Jupiter is the first bright object visible in the evening sky here. It’s not the first celestial object, because the moon is usually visible from as early as three in the afternoon, and it’s not the first star. It’s bright, and doesn’t twinkle (planets don’t twinkle; stars do,) and it is a constant which, despite it’s composition of mostly hydrogen gas, makes it a comfort. When I lean out the window each evening to close the shutters, I look for Jupiter.

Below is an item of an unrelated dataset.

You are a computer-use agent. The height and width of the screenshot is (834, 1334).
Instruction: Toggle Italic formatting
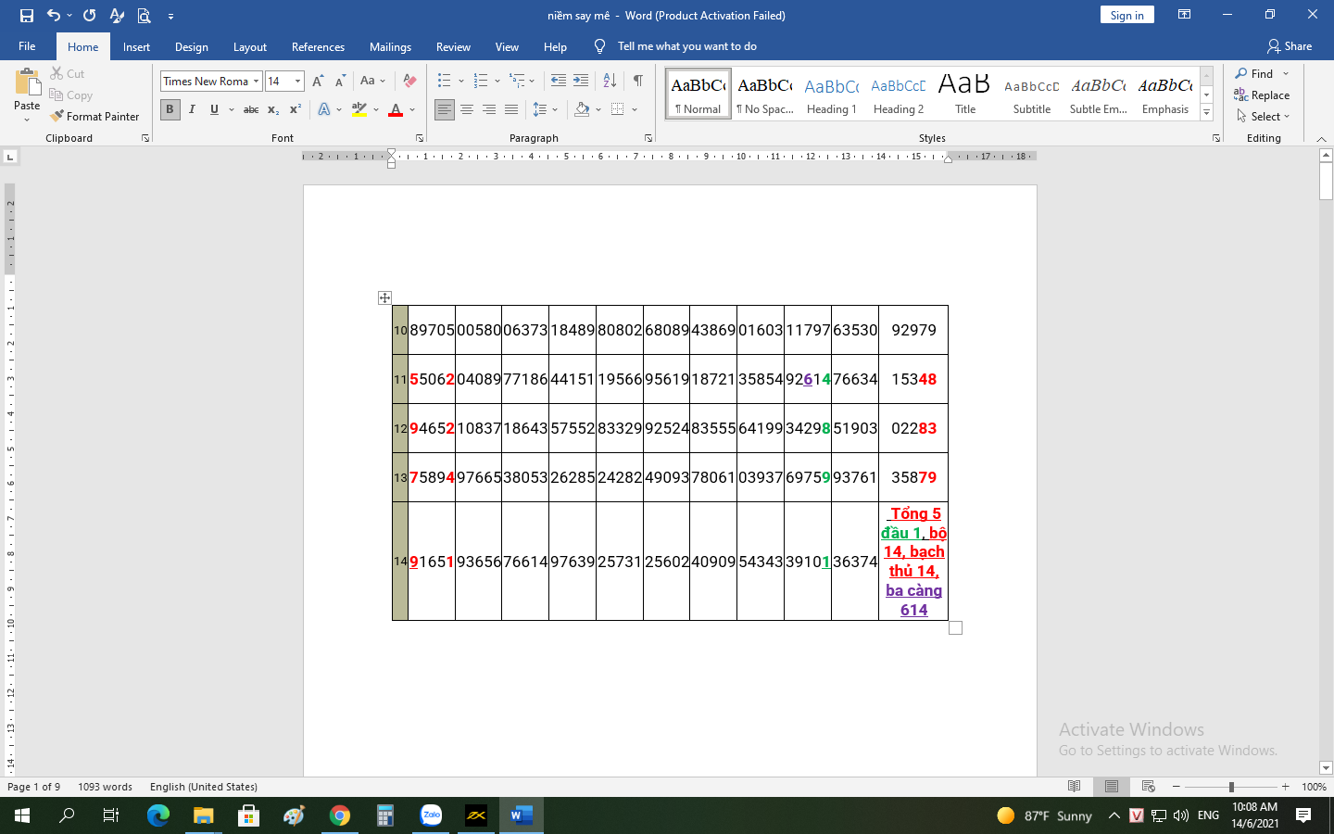tap(192, 109)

But it’s Venus that I’m thinking of.
When Caitlin and I were in the Picasso museum in Antibes, I speculated whether any human figure with breasts made a Venus. Picasso’s Nu couché au lit bleu and Nu couché au lit blanc, displayed on facing walls, said ‘Venus’ to me. They are mostly composed of abstract geometrical shapes, yes, but in there is a reclining woman. It’s undoubtedly the breasts that make clear the figure is female (though to be fair, men have pecs & nipples too: yet a ‘u’ shaped curve denotes an undeniable feminine roundness,) and in blanc, I see female hips (or buttocks).
The idea of the Venus is visible everywhere, from Picasso’s sketches and paintings to the chocolate shop to the ‘pregnant Mary’ santon figurine we saw for sale. It was accompanied by a proudly-displayed laminated article showing how the figure had caused quite a controversy.
The Anatomical Venus is, crucially, pregnant, so in my play, themes of fecundity, ripeness, and fertility are important, along with the character being loving, maternal, and domestic. These stereotypes of womanhood first are directed towards the lover, and are even more important to the story: the care-giving and needing care, feeding and being fed: animalistic, ‘nesting’ desires. The play is also, greatly, about hunger: cravings both carnal and for carne; the overwhelming desire for flesh – to eat, to love, to work with. To create. How the desire to create something new can engender the greatest destruction.